LM -v- London Borough of Hounslow (anonymity order)

Administrative CourtHigh CourtKing's Bench DivisionAnonymity Order

Claim number: CO/1532/2023

In the High Court of Justice
King’s Bench Division
Administrative Court

11 August 2023


David Pittaway KC sitting as a Deputy High Court Judge


The King on the application of
LM (by her Litigation Friend)


London Borough of Hounslow


Notification of the Judge’s decision on the application for permission to apply for judicial review (CPR 54.11, 54.12)
Following consideration of the documents lodged by the Claimant and the Acknowledgement of Service filed by the Defendant
ORDER by DAVID PITTAWAY KC Sitting as a Deputy High Court Judge

  1. Pursuant to CPR r. 39.2(4) the Claimant is granted anonymity and is to be referred to as “LM”. The identity of the Claimant shall not be disclosed outside of these proceedings. There shall not be disclosed in any report of the proceedings the name or address of the Claimant or any details leading to the identification of the Claimant. This application shall be known and listed only as ‘LM v London Borough of Hounslow’.
  2. Pursuant to CPR rule 5.4C a person who is not a party to the proceedings may obtain a copy of a statement of case, judgment or order from the court records only if the statement of case, judgment or order has been anonymised such that: (a) the Claimant is referred to in those documents only as LM; and (b) that any identifying reference to the Claimant be deleted from those documents
  3. The application for permission to apply for judicial review is refused.
  4. The costs of preparing the Acknowledgement of Service are to be paid by the Claimant to the Defendant, summarily assessed in the sum of £1000.
  5. Paragraph 4 above is a final costs order unless within 14 days of the date of this Order the Claimant files with the Court and serves on the Defendant a notice of objection setting out the reasons why he should not be required to pay costs (either as required by the costs order, or at all). If the Claimant files and serves notice of objection, the Defendant may, within 14 days of the date it is served, file and serve submissions in response. The Claimant may, within 7 days of the date on which the Defendant’s response is served, file and serve submissions in reply.
  6. The directions at paragraph 5 apply whether or not the Claimant seeks reconsideration of the decision to refuse permission to apply for judicial review.
    (a) If an application for reconsideration is made, the Judge who hears that application will consider the written representations filed pursuant to paragraph 3 above together with such further oral submissions as may be permitted, and decide what costs order if any, should be made.
    (b) If no application for reconsideration is made or if an application is made but withdrawn, the written representations filed pursuant to paragraph 3 above will be referred to a Judge and what order for costs if any, should be made will be decided without further hearing.
  7. The Claimant has the benefit of cost protection under section 26 of the Legal Aid, Sentencing and Punishment of Offenders Act 2012. The amount of costs that the Claimant shall pay shall be determined on an application by the Defendant under regulation 16 of the Civil Legal Aid (Costs) Regulations 2013. Any objection by the Claimant to the amount of costs claimed shall be dealt with on that occasion.

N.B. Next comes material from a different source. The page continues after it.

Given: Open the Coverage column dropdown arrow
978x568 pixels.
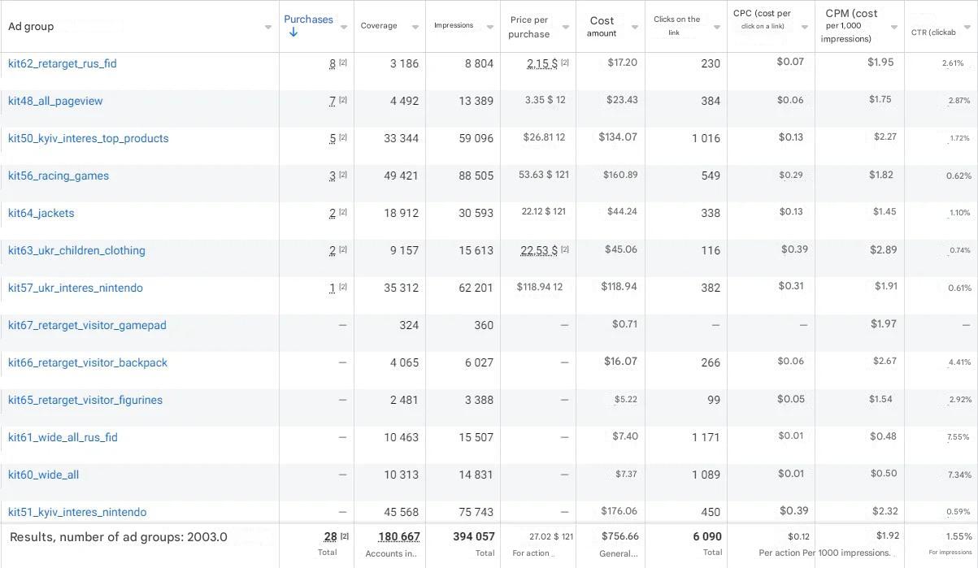Looking at the screenshot, I should pyautogui.click(x=415, y=28).
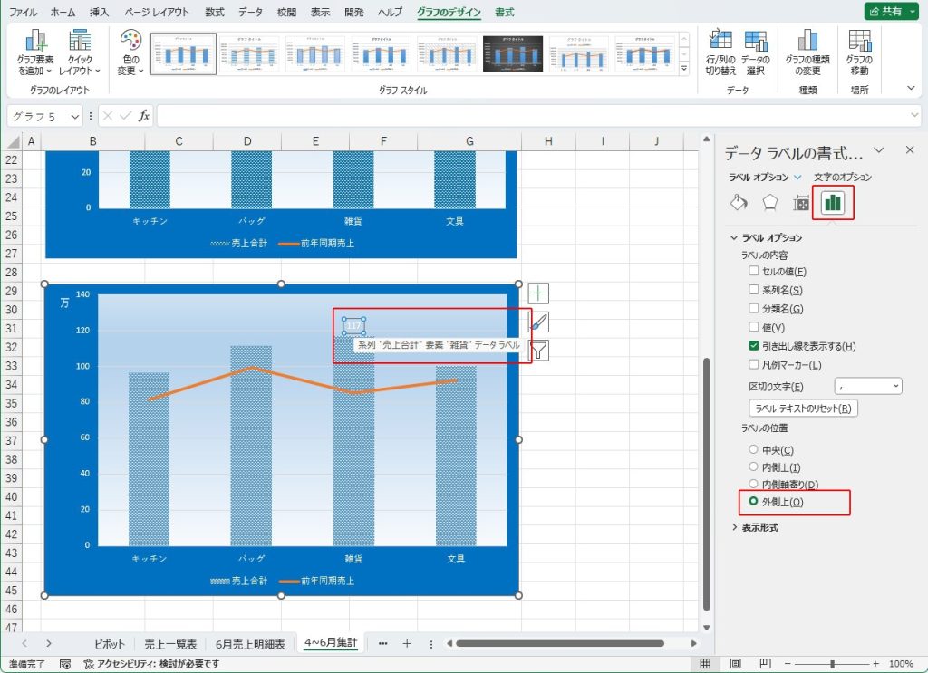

  1. In my view it is appropriate to make an anonymity order in this case where the subject matter of the claim relates to age assessment of an asylum seeker.
  2. The test which I have to apply at the permission stage is to consider the merits of the Claimant’s case in the light of all of the material available and decide whether, taken at its highest, her case could not properly succeed; or, to put it another way, whether on the balance of probabilities, she has a realistic prospect of winning her case at a fact-finding hearing in front of an Upper Tribunal Judge from the Immigration and Asylum Chamber, R(FZ) v London Borough of Croydon [2011] EWCA Civ 59 at para 26.
  3. In my view the contradictory nature of the information produced by the Claimant, elaborated on in the SGR, taken with the evidence of the age assessments undertaken by the Defendant and the conclusions (para 12 SGR) lead me to the view that the Claimant does not have realistic prospect of success at a fact-finding hearing.
  4. In those circumstances, it would be inappropriate to make an interim relief order, where I do not consider that there is a serious issue to be tried, and where on the balance of convenience, the Claimant is being well-cared for by the Defendant.